Statistics Seminar: Elena Tuzhilina – Statistical curve models for inferring 3D chromatin architecture
Feb 28, 2023
3:30PM to 5:00PM
Date/Time
Date(s) - 28/02/2023
3:30 pm - 5:00 pm
Speaker: Elena Tuzhilina, University of Toronto
Title: Statistical curve models for inferring 3D chromatin architecture
Abstract: Conformation reconstruction is an important challenge in computational biology. In this project we develop a model for the 3D spatial organization of chromatin, a crucial component of numerous cellular processes. The central object in this study is the so-called contact matrix. It represents the frequency of contacts between each pair of genomic loci; it can thus be used to infer the 3D structure.
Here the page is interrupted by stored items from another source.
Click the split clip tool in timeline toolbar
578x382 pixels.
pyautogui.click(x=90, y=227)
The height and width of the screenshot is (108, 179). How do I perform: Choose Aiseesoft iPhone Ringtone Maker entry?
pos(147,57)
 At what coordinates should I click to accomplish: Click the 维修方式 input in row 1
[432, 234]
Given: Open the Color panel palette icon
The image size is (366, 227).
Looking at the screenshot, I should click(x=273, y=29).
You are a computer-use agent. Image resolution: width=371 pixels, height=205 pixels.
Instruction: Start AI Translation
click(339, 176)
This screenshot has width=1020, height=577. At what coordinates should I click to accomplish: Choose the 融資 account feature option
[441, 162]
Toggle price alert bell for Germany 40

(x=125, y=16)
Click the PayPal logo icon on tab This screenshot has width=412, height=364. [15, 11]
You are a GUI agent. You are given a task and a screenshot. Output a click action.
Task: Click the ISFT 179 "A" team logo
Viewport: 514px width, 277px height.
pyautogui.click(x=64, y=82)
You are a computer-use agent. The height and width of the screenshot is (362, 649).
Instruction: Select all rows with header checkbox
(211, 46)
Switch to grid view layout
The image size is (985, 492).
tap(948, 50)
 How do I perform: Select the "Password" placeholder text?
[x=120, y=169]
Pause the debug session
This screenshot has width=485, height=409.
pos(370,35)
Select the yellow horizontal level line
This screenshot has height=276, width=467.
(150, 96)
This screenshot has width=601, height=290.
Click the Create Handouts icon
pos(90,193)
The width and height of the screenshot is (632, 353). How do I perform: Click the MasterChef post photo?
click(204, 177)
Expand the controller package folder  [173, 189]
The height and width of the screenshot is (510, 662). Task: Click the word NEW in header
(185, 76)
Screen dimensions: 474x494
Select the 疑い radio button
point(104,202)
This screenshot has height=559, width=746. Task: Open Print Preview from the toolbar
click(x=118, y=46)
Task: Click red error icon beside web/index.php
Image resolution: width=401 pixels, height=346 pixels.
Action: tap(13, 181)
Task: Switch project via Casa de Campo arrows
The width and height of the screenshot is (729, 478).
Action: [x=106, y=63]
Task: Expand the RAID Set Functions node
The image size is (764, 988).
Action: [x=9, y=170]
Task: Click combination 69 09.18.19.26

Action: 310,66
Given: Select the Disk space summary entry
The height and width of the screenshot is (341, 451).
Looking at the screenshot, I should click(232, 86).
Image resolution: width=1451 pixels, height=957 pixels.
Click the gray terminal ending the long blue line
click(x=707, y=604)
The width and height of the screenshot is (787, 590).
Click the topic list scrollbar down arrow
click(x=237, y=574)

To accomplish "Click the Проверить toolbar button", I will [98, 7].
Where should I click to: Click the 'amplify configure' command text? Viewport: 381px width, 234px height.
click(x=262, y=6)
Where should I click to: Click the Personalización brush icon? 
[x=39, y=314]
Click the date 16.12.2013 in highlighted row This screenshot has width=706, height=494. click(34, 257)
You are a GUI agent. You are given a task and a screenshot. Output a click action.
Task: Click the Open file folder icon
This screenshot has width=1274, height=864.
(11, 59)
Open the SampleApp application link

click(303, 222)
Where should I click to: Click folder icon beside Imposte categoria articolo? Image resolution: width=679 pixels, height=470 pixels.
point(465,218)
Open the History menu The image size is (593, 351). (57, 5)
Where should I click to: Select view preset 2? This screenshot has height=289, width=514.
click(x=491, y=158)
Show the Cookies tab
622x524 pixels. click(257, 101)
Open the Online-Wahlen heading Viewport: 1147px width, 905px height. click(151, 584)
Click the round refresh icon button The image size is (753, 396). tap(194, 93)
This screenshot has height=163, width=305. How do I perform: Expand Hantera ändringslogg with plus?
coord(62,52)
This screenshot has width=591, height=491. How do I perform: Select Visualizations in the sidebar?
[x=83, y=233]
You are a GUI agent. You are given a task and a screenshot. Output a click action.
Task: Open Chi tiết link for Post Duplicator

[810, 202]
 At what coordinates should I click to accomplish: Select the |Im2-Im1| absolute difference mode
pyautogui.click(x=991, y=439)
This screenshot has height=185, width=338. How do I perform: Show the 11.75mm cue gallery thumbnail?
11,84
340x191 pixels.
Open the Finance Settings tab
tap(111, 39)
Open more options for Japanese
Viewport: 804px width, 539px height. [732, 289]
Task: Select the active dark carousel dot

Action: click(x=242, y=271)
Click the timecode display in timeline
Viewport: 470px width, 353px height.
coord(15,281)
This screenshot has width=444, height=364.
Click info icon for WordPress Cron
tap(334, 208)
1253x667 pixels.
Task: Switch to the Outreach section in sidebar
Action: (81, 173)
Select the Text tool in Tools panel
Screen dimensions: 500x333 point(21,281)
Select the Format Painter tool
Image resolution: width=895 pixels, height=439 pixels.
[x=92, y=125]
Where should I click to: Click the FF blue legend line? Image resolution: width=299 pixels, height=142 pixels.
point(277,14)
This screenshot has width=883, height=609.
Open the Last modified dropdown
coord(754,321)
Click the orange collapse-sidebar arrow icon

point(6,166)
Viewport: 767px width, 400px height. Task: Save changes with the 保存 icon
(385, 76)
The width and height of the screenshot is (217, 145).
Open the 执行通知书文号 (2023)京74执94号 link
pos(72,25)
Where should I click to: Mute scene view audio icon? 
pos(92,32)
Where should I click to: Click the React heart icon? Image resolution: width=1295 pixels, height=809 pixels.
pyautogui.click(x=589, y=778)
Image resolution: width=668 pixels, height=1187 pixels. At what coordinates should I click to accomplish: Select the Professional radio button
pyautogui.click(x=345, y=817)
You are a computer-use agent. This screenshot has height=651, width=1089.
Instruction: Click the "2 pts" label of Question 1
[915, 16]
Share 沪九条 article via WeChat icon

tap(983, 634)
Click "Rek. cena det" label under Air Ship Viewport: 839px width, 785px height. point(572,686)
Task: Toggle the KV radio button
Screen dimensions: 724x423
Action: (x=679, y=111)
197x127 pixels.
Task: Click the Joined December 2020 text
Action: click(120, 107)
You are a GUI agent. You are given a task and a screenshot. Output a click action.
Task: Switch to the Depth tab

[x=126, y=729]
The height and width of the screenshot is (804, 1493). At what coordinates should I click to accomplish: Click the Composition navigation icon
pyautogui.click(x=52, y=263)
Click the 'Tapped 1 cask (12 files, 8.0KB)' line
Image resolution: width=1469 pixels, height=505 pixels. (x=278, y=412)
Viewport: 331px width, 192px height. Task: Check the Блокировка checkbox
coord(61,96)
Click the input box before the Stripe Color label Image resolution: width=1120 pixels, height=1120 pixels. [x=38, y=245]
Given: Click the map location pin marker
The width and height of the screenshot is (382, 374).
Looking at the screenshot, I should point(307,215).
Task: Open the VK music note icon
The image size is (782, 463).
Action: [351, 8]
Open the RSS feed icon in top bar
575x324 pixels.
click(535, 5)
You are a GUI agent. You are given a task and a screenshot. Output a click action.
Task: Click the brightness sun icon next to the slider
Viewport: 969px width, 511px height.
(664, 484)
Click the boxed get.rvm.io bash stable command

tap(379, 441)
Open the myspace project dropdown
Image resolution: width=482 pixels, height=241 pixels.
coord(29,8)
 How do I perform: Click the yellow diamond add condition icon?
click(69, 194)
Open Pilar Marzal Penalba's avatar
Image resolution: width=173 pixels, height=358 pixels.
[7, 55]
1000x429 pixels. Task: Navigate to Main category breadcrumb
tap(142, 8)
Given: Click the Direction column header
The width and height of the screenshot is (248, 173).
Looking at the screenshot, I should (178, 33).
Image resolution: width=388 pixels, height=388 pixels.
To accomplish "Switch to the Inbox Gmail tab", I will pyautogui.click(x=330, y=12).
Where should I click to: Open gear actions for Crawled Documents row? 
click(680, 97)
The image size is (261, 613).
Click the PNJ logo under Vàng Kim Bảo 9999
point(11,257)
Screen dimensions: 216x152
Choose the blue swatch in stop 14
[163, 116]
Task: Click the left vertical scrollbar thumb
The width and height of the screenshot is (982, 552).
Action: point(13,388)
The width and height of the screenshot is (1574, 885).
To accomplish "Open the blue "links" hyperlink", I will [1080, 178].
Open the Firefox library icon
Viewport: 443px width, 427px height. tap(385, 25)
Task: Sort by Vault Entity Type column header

The following heuristic is usually applied to link the contact counts to the conformation: loci that are close to each other in 3D space should have a higher contact value. Most of the existing methods that operate on contact matrices are based on multidimensional scaling (MDS) and produce reconstructed 3D configurations in the form of a polygonal chain. However, none of them exploit the fact that the target solution should be a smooth curve in 3D. The smoothness attribute is either ignored or indirectly addressed via introducing highly non-convex penalties in the model. This typically leads to increased computational complexity and instability of the reconstruction algorithm. In this work we develop Principal Curve Metric Scaling (PCMS), a novel approach for modeling chromatin directly by a smooth curve. PCMS combines advantages of MDS and smoothness penalties while being computationally efficient. We subsequently use PCMS as a building block to create more complex distribution-based models for the conformation. In particular, we propose the PoisMS technique that assumes the Poisson distribution for the contact counts. The performance of the methods is illustrated on real Hi-C data computed for chromosome 20 and evaluated by means of orthogonal multiplex FISH imaging.
Keywords: chromatin conformation reconstruction; principal curves; multi-dimensional scaling; matrix type generalized linear models.
Date/Time: Tuesday February 28, 2023, 3:30 – 5:00
Location: MDCL 1115